[Begin]

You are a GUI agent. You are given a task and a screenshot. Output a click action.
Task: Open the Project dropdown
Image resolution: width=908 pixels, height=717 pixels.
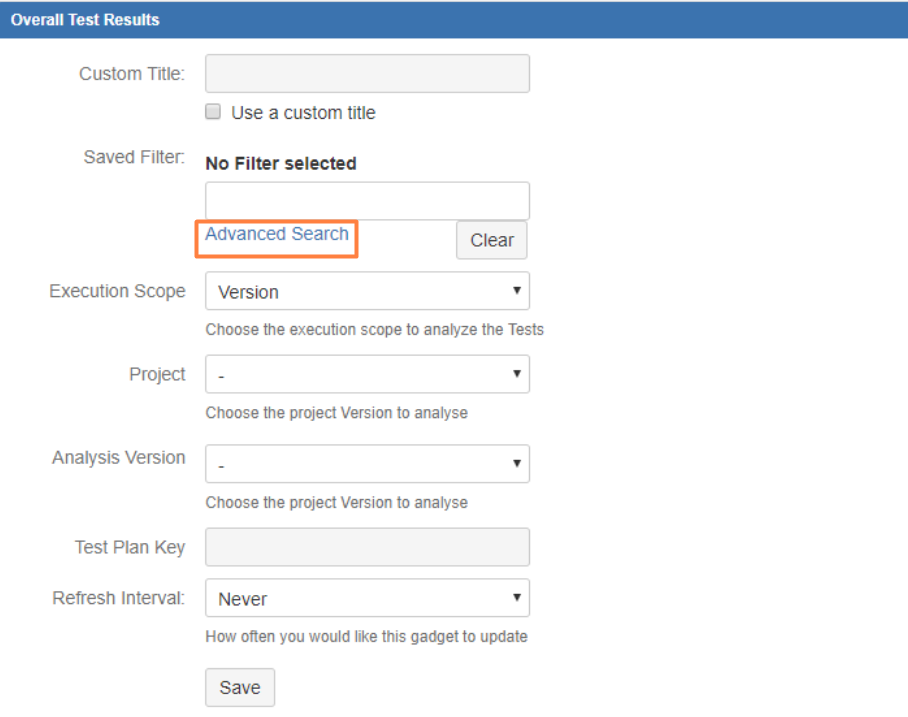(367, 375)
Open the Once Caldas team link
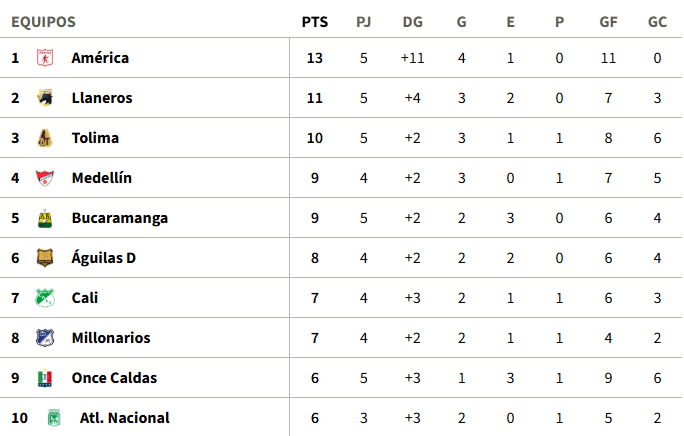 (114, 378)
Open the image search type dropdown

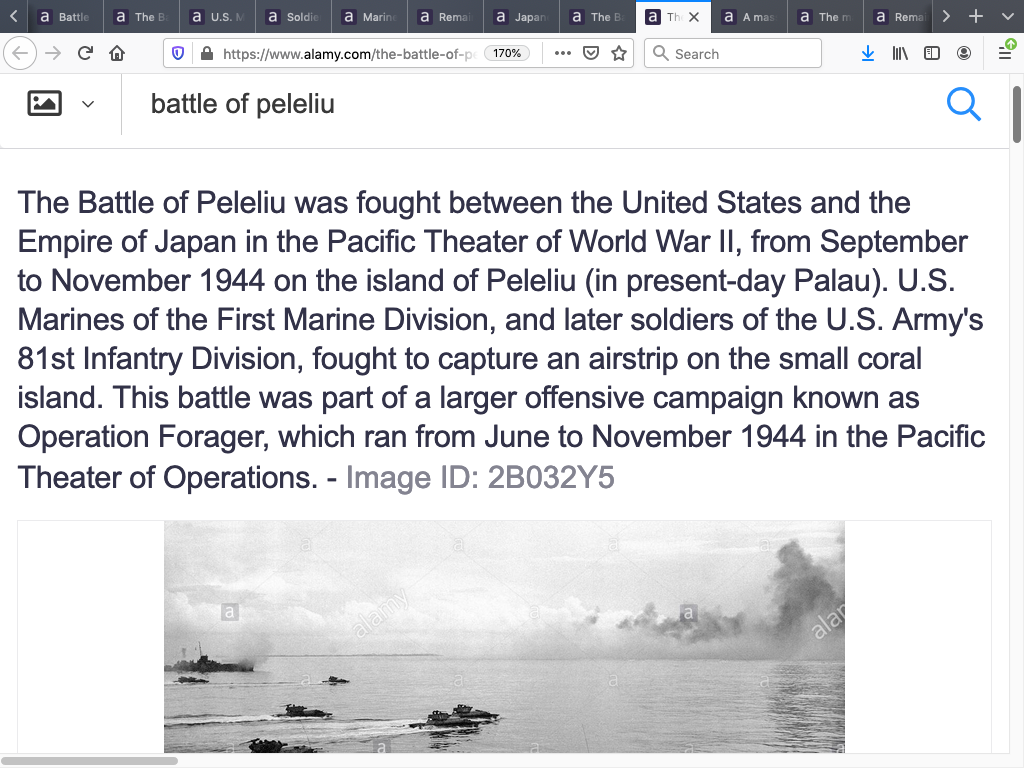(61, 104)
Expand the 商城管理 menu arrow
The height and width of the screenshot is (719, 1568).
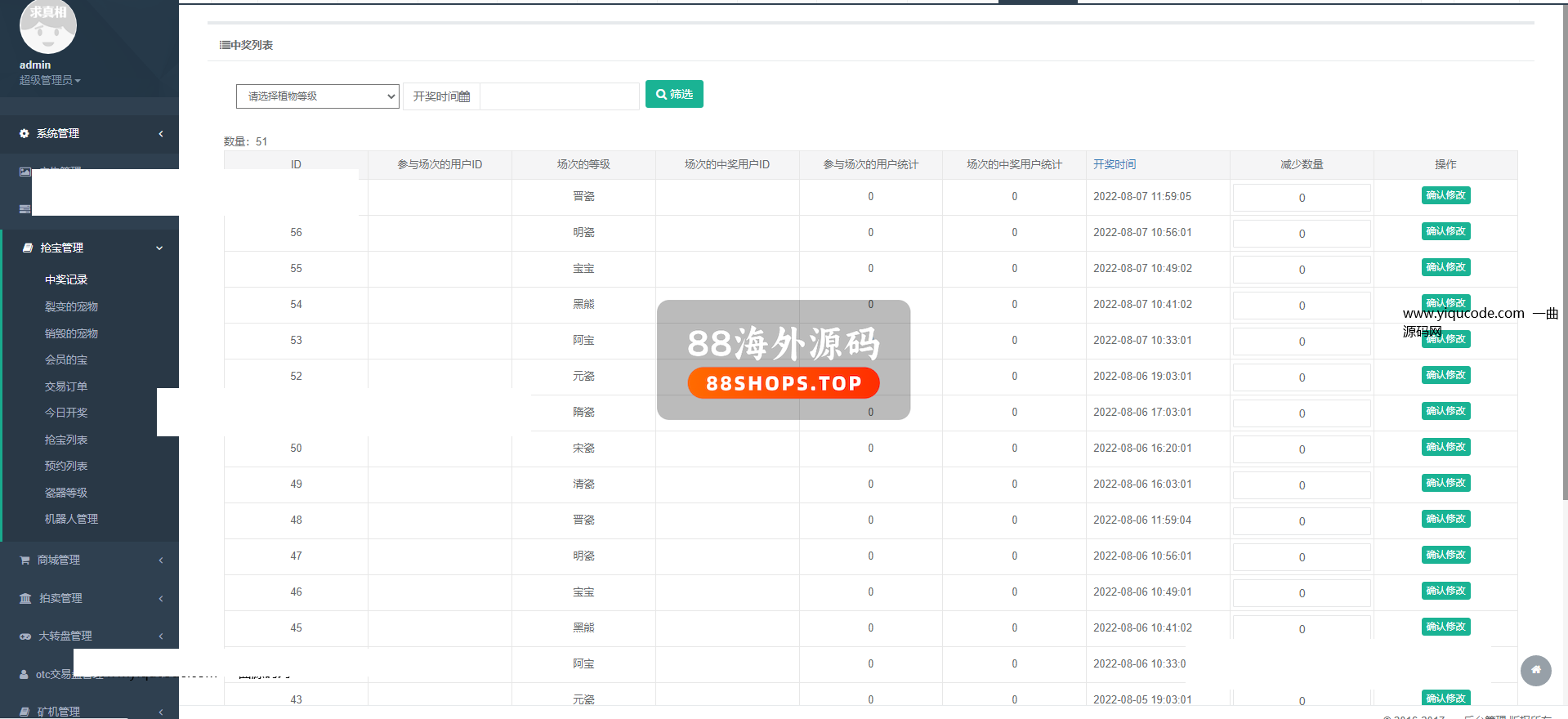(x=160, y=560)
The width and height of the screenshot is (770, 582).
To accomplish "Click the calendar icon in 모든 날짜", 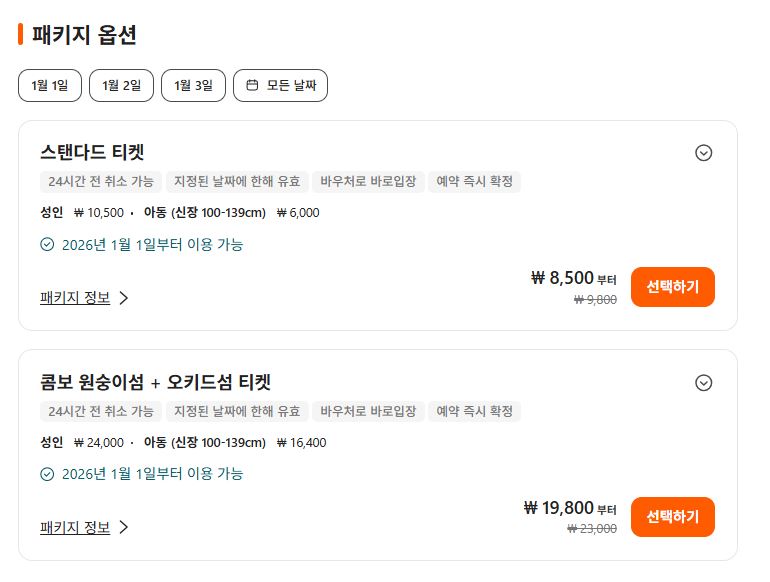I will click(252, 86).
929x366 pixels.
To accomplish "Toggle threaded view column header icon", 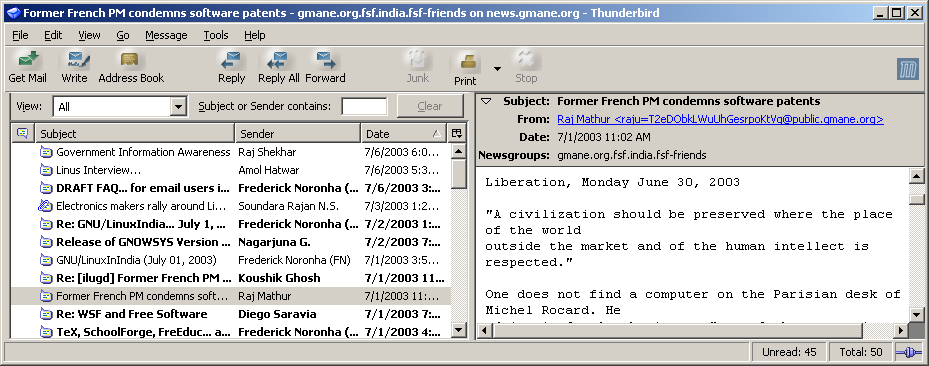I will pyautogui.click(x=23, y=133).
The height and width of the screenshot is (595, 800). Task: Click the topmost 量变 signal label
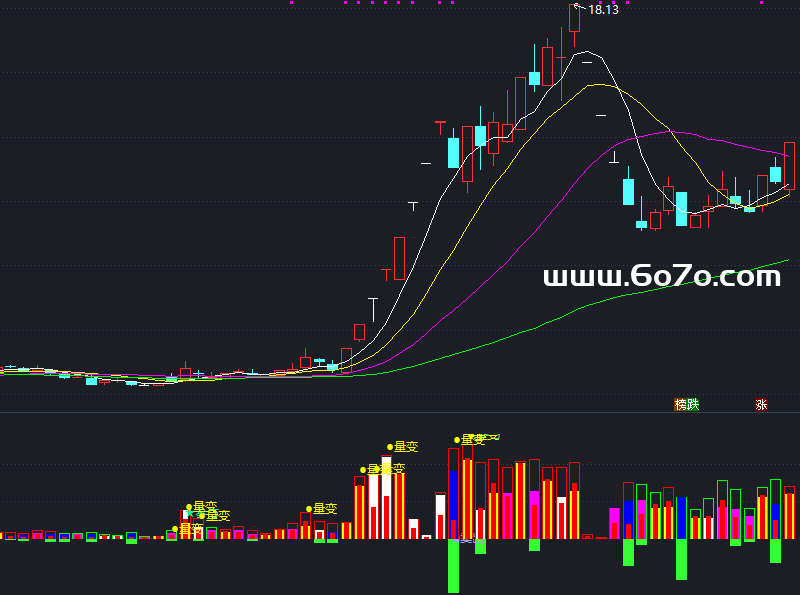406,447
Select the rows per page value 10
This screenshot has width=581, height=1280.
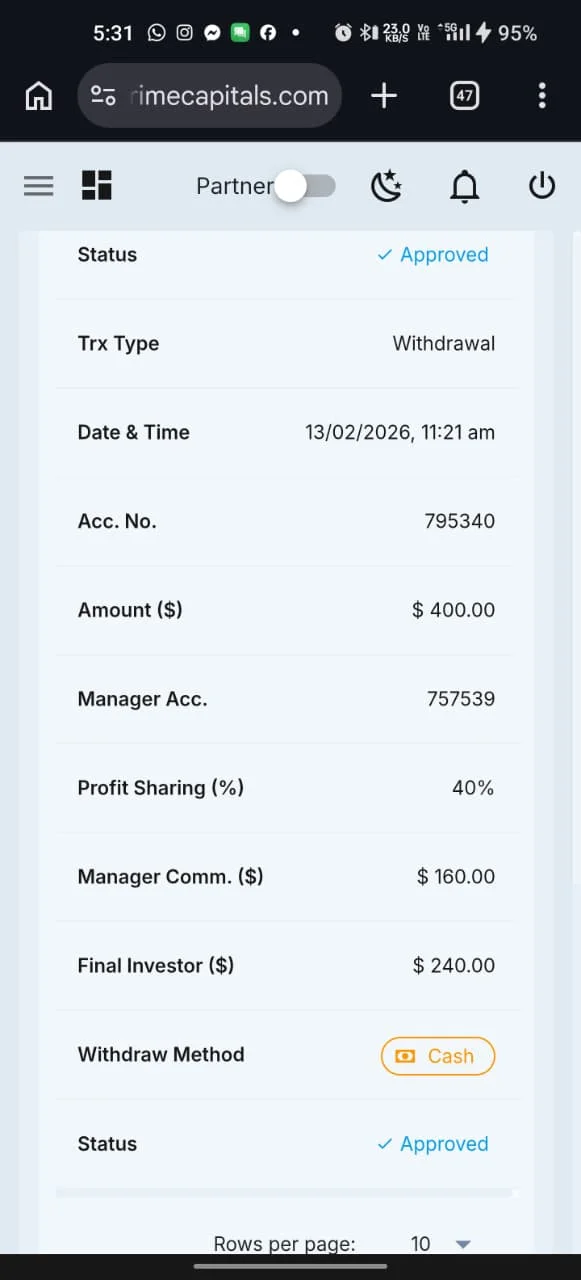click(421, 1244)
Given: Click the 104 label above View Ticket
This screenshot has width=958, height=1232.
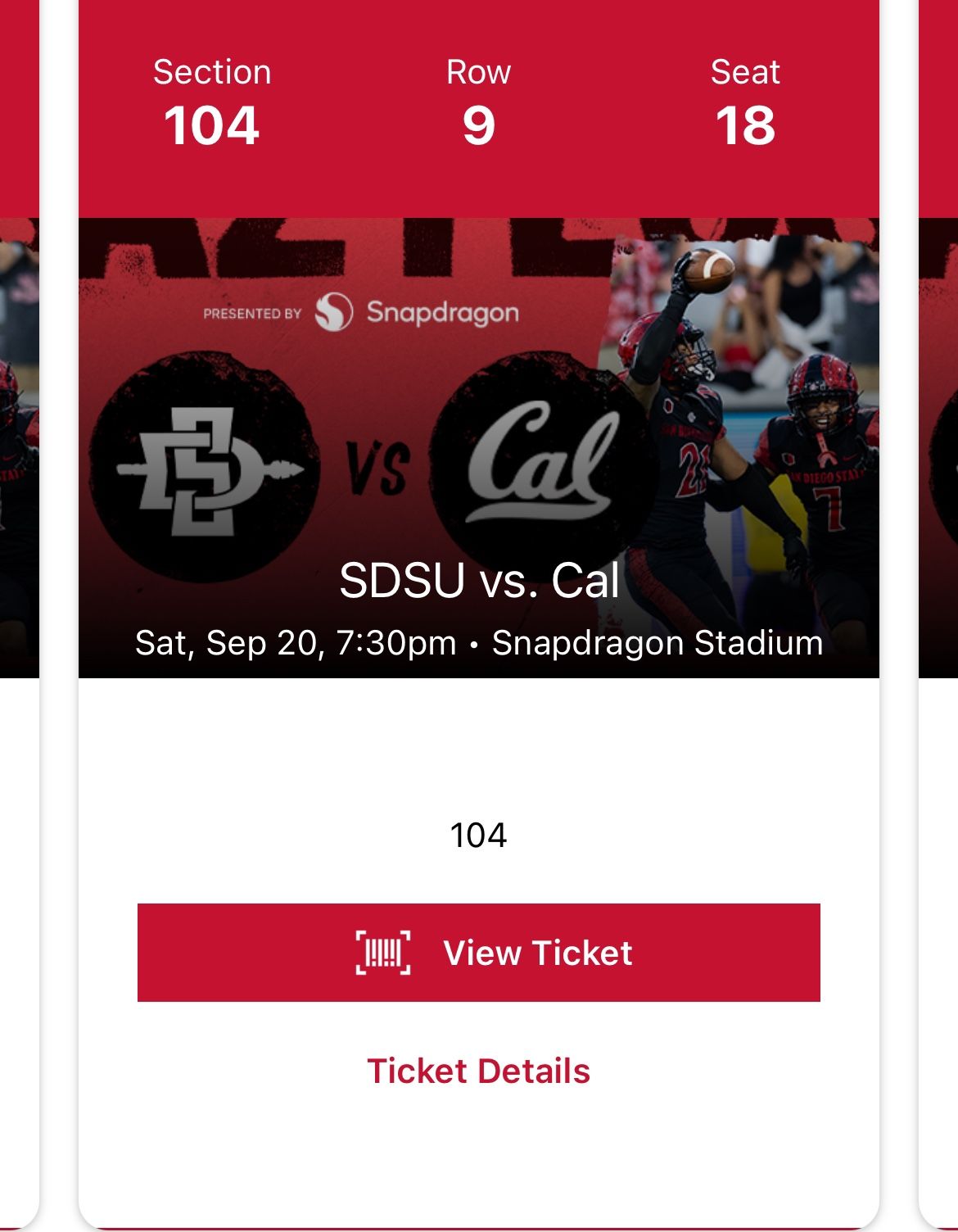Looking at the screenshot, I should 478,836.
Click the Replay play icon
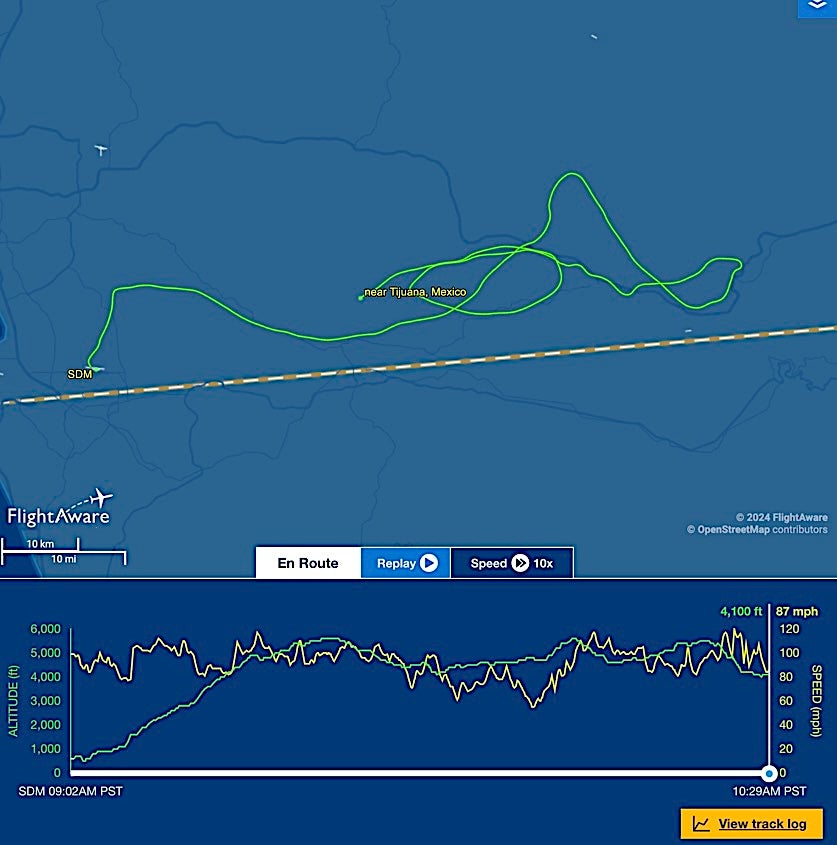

[End]

Your instructions: Copy the lines above, from the line with "Open the Once Caldas team link" to the line with "(x=160, y=560)", both included, and leave the pictures out.

Task solution:
Open the Once Caldas team link
 (114, 378)
Open the image search type dropdown

(61, 104)
Expand the 商城管理 menu arrow
The height and width of the screenshot is (719, 1568).
(x=160, y=560)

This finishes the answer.